By CLIFF BRUNT
WEST LAFAYETTE, Ind. — The score wasn’t nearly the most important part of Purdue’s win over Northwestern on Sunday night.
Yes, the Boilermakers throttled the Wildcats 74-43, avenging a 75-60 loss on Feb. 2. But the most important element, by far, was the leadership that emerged.
Terone Johnson, by word and deed, led the way.
Johnson scored 12 of his 22 points in the first half to set the tone and help the Boilermakers take a 40-25 lead at the break. He also played excellent defense on Reggie Hearn, who ripped the Boilermakers for 26 points in the first meeting but was held to eight this time.
After the game, he spoke with confidence and wisdom, like someone who understood what had been wrong and what needed to be done.
“I thought once the shot clock got down to around 13 or 14, earlier in the season, guys were just putting up bad shots,” he said. “We actually worked the ball around (on Sunday). Sometimes, it got down to five, and there goes a guy open for a three. After a drive, people are kicking it out. Those rhythm shots are good for us.”
The word “actually” is by far the most important part of the quote. It implies that he was tired of the situation and was glad that the message had finally gotten through to his teammates. It implied that he was frustrated with not getting good shots. It implies that he knew the team was being held back by selfishness and poor ball movement.
Actually, he’s right.
But the most important thing about all of it is he — OK, someone — played Boilermaker basketball. For all Matt Painter’s lineup changes, nothing can get the message across better than someone demonstrating how it’s supposed to be done in front of your face.

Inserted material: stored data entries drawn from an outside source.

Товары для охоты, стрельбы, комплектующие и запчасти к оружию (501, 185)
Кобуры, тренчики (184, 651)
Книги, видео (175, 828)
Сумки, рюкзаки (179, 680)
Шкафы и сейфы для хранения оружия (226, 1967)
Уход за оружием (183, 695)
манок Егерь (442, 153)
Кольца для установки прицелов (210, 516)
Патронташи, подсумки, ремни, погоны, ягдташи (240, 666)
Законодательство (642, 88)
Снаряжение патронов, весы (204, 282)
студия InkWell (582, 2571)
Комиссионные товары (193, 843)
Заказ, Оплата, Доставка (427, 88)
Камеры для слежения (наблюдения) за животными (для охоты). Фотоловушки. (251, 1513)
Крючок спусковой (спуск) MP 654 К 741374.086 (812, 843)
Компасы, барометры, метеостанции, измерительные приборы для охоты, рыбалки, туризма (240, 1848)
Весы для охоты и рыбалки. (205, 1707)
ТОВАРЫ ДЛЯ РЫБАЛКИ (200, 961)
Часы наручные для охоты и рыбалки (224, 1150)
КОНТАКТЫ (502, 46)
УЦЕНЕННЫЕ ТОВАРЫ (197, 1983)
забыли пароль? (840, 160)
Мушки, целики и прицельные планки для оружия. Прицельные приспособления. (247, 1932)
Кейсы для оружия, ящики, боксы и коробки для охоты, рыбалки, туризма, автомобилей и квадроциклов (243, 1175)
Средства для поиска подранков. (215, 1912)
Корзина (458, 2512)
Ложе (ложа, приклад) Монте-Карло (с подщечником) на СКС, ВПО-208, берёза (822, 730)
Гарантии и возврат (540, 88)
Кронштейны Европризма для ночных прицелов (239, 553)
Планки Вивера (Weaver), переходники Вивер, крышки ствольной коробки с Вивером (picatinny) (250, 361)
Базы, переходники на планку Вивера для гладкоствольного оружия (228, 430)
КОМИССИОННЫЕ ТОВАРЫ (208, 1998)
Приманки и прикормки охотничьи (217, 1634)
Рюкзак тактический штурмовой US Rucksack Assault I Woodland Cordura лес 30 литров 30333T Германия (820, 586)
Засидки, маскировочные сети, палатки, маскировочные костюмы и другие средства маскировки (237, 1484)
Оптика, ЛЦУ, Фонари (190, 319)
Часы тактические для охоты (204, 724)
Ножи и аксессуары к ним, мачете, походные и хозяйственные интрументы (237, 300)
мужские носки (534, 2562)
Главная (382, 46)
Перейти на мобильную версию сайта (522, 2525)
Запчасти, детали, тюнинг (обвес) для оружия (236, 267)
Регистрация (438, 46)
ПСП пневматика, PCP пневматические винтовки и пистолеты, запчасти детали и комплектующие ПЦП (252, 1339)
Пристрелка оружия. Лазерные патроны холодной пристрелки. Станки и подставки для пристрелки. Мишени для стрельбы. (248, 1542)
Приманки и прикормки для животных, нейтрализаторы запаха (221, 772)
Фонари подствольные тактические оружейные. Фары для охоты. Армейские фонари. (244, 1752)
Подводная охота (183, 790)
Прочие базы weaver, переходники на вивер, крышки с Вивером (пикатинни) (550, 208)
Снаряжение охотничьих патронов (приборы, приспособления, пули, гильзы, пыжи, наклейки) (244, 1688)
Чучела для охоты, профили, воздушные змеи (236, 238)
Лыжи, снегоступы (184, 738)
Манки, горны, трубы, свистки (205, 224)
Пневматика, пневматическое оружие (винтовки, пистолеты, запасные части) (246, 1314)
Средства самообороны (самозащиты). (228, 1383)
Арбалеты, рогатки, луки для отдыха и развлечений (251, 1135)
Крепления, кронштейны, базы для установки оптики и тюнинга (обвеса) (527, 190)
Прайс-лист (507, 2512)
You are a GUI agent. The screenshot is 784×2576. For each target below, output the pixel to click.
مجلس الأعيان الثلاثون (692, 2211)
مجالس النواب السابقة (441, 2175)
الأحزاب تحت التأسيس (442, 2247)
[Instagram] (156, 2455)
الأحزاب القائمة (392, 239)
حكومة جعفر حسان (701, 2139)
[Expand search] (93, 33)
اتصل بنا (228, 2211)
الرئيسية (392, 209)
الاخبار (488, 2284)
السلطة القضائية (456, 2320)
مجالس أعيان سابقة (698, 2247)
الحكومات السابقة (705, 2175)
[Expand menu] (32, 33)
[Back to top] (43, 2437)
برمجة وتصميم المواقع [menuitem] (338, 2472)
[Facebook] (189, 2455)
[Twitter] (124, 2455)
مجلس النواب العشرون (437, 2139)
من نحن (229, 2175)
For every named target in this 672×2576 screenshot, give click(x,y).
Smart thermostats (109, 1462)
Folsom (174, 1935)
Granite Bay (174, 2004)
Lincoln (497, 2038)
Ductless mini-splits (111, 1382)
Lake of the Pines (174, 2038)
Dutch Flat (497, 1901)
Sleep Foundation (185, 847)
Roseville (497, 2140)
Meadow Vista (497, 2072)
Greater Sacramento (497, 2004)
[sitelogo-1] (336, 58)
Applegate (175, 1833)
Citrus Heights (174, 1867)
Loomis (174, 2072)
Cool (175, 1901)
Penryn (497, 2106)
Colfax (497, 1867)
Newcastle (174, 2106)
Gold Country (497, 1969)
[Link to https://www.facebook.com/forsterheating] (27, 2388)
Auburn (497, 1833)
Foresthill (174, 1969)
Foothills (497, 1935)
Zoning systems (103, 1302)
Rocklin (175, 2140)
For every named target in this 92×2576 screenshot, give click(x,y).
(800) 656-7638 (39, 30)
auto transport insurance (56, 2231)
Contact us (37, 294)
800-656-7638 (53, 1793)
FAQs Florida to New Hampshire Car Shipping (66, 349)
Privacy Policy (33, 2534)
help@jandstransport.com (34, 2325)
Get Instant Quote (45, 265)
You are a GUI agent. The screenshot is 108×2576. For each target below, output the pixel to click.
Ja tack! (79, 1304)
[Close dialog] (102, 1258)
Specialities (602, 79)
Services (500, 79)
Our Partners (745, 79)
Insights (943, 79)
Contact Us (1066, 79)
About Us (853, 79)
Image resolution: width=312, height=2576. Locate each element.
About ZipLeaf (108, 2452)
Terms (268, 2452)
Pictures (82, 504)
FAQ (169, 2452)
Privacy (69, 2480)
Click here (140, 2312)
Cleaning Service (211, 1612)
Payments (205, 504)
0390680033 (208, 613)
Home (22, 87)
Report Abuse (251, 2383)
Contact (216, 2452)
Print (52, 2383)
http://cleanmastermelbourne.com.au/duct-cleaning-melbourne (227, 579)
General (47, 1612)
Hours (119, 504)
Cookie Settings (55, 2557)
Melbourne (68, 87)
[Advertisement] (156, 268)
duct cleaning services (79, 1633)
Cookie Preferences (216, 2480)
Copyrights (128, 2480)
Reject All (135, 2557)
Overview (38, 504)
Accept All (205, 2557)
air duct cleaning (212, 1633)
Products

Last week, on the Query and Schultz Show on WNDE 1260, I was asked if Purdue should call it a year, bench the starters and see what kind of depth it has.
I said no. I said Purdue needs to see who will step up and lead. Who is ready to hold onto his position when these studs come in next year? Who is ready to teach the next wave of talent what it’s all about?
With his performance against Northwestern, Johnson stepped up. He said he didn’t want to eight days to play after the Boilermakers were rolled by Indiana, but, in another example of emerging wisdom, he recognized that the time to prepare for the Wildcats was exactly what the team needed.
“I think it’s always tough to wait that long, especially after coming off a loss the way we lost at IU,” Johnson said. “You feel like you want to play the next day to get that loss off your mind. But I thought it was a definite advantage against their (Northwestern’s) system. The way they do things, you have to play totally different. It definitely helped us out.”
Meanwhile, as Johnson was delivering his message, so too, was Painter.
One of the most talented young bigs in the country, A.J. Hammons, came off the bench and played just 12 minutes against Northwestern. Hammons had gone for 19 points and 13 rebounds in the previous meeting, but this time, he had six points and three rebounds. It will be important to see how he responds to this. Hammons is a young player, and there is a fine line between pushing a young player and damaging his confidence. The Boilermakers play at Iowa on Wednesday. How Hammons responds will say a lot about him as a player, and as a person at this stage of his life.
It should also be noted that the man who started in Hammons’ place, Sandi Marcius, made a statement of his own. On Purdue’s first offensive possiession, Marcius got the ball down low and scored as though it was a regular occurrence. Marcius doesn’t score much — he’s been at Purdue for three years and has scored a total of 110 points. So the basket at the start of the game was more symbolic than anything. Marcius, like Johnson, was around for the good old days. He has put in his time. Though he is not as talented as Hammons, he gets the most of his talent. He had four points and three rebounds in 16 minutes on Sunday, about as much as can be expected. But every one of those 16 minutes cut into Hammons’ time.
Painter had a simple reason for benching Hammons, the Big Ten’s leading shot blocker in conference play: “I thought the last couple games, he didn’t play as hard as Sandi did.”
Painter then went further when describing his issues with Hammons: “He’s trying to play hard on Wednesday and Saturday. You’ve got to play hard every single day.”
Painter rarely rips a player in such a pointed manner. Hammons’ lack of effort has clearly gotten under his skin. Hammons has to understand that Painter was much more like Marcius than Hammons as a player at Purdue. Painter had to give his all to get onto the court, so Hammons’ lack of effort is a slap in the face, not only for the team right now, but for the player Painter was in his day. Hammons will play in the NBA someday, but he won’t play for Purdue until he plays the right way.
Johnson and Marcius are important players in the Purdue program because they are coming back next year. The upcoming freshman class is talented, and it needs to have clear leadership in place to emerge as the foundation is laid for a revival. I’ve watched Basil Smotherman play. Somebody’s starting job will be in jeopardy the minute he steps on campus. I’ve heard nothing but good things about Kendall Stephens and Bryson Scott. They need to know how to get it done. Johnson and Marcius, at least for a night, showed they might be ready to groom the next wave of talent.
We’ll see if they grow more comfortably into those roles. But for the first time in a while, it looked like the Purdue ship had captains.